» INSTRUCTIONS TO FOLLOW:
Once you find the line containing "You are a computer-use agent. Screen" in the data below, copy it and each following line exactly, up to and including the line containing "This screenshot has height=874, width=1180.", and nothing else.

[Dataset entries]
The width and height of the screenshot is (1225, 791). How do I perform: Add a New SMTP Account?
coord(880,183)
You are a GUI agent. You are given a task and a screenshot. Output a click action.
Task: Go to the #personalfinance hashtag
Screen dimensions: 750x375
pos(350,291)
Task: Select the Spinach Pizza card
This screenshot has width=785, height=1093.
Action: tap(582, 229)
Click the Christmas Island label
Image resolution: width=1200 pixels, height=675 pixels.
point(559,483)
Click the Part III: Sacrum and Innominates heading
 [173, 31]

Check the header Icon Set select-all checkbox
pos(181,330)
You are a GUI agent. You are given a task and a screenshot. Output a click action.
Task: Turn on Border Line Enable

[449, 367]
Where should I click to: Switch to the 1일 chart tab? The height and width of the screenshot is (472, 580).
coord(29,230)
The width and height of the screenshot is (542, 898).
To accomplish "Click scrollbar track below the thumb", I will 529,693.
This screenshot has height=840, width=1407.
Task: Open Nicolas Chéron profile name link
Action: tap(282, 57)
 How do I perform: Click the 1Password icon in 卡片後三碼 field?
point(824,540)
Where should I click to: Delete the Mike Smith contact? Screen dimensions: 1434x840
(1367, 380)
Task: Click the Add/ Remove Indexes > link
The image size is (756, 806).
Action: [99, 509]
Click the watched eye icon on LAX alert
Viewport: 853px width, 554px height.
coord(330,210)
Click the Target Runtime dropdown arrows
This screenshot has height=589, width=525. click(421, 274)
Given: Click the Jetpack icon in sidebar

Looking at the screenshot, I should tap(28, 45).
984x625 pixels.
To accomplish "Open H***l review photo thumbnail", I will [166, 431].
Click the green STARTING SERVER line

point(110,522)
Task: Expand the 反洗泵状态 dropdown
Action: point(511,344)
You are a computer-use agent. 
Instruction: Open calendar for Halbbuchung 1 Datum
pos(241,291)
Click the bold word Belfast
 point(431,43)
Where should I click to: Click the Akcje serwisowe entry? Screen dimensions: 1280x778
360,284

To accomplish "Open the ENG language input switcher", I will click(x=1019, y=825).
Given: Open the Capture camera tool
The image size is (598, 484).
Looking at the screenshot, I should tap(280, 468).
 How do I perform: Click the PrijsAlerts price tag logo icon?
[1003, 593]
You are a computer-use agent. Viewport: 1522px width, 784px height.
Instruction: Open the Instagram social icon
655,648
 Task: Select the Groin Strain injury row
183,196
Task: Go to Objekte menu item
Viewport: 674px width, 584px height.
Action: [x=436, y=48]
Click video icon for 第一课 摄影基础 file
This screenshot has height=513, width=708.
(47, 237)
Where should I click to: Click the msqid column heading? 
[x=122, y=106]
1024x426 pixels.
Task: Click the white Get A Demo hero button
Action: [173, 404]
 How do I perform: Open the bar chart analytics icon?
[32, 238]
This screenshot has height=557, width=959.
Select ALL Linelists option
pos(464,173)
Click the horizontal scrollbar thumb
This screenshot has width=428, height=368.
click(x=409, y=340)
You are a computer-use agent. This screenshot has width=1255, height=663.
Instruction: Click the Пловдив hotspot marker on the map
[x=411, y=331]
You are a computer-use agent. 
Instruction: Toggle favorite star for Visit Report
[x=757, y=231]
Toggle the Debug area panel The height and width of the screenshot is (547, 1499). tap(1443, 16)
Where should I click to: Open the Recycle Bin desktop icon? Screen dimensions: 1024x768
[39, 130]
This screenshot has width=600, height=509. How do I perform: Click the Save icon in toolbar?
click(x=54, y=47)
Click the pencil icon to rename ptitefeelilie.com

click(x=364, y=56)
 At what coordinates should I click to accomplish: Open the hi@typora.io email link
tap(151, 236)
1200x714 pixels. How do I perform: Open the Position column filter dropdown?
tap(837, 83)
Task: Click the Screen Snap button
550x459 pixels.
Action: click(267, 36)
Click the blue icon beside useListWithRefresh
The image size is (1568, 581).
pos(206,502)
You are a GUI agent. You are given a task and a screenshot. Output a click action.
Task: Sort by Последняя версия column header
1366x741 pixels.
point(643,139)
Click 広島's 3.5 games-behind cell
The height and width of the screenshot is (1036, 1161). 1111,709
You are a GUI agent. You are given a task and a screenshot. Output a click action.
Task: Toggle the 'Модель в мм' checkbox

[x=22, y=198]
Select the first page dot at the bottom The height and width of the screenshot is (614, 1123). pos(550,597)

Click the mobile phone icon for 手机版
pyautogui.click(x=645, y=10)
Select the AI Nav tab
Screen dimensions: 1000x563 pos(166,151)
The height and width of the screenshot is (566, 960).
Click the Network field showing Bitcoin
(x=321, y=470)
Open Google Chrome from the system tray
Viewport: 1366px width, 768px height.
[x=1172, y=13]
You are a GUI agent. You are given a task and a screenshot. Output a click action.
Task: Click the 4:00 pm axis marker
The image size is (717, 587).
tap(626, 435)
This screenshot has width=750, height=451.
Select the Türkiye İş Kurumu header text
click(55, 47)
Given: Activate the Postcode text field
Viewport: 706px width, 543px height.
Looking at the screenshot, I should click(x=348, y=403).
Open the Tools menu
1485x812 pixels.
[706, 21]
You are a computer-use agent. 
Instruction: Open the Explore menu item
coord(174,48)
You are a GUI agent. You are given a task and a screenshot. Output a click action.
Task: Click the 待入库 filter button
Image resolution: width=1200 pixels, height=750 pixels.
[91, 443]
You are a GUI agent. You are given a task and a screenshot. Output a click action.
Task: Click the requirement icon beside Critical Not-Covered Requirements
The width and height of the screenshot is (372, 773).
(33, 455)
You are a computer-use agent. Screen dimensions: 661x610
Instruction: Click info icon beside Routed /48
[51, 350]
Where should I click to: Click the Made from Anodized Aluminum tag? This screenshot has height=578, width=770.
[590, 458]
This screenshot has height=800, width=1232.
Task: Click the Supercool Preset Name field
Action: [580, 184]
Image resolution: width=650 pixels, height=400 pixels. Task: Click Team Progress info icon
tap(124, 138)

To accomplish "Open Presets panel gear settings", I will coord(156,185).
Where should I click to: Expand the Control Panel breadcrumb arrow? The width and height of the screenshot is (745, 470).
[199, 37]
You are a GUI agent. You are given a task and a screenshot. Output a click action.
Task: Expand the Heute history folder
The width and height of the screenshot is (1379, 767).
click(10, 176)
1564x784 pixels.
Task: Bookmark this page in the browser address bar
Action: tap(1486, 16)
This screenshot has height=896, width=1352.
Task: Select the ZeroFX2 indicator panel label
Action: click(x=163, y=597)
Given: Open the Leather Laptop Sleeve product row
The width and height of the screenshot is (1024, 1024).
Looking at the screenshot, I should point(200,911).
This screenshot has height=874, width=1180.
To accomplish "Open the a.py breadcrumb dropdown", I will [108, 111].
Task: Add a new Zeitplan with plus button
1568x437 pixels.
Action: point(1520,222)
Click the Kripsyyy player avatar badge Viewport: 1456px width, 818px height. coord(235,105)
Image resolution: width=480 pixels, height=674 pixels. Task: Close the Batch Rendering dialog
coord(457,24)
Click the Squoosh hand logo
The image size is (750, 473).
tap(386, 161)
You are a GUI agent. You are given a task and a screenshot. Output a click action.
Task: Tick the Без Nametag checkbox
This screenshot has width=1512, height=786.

» PROBLEM SOLUTION:
You are a computer-use agent. Screen dimensions: 661x610
Instruction: Click info icon beside Routed /48
[51, 350]
Where should I click to: Click the Made from Anodized Aluminum tag? This screenshot has height=578, width=770.
[590, 458]
This screenshot has height=800, width=1232.
Task: Click the Supercool Preset Name field
Action: [580, 184]
Image resolution: width=650 pixels, height=400 pixels. Task: Click Team Progress info icon
tap(124, 138)

To accomplish "Open Presets panel gear settings", I will coord(156,185).
Where should I click to: Expand the Control Panel breadcrumb arrow? The width and height of the screenshot is (745, 470).
[199, 37]
You are a GUI agent. You are given a task and a screenshot. Output a click action.
Task: Expand the Heute history folder
The width and height of the screenshot is (1379, 767).
click(10, 176)
1564x784 pixels.
Task: Bookmark this page in the browser address bar
Action: tap(1486, 16)
This screenshot has height=896, width=1352.
Task: Select the ZeroFX2 indicator panel label
Action: click(x=163, y=597)
Given: Open the Leather Laptop Sleeve product row
The width and height of the screenshot is (1024, 1024).
Looking at the screenshot, I should point(200,911).
This screenshot has height=874, width=1180.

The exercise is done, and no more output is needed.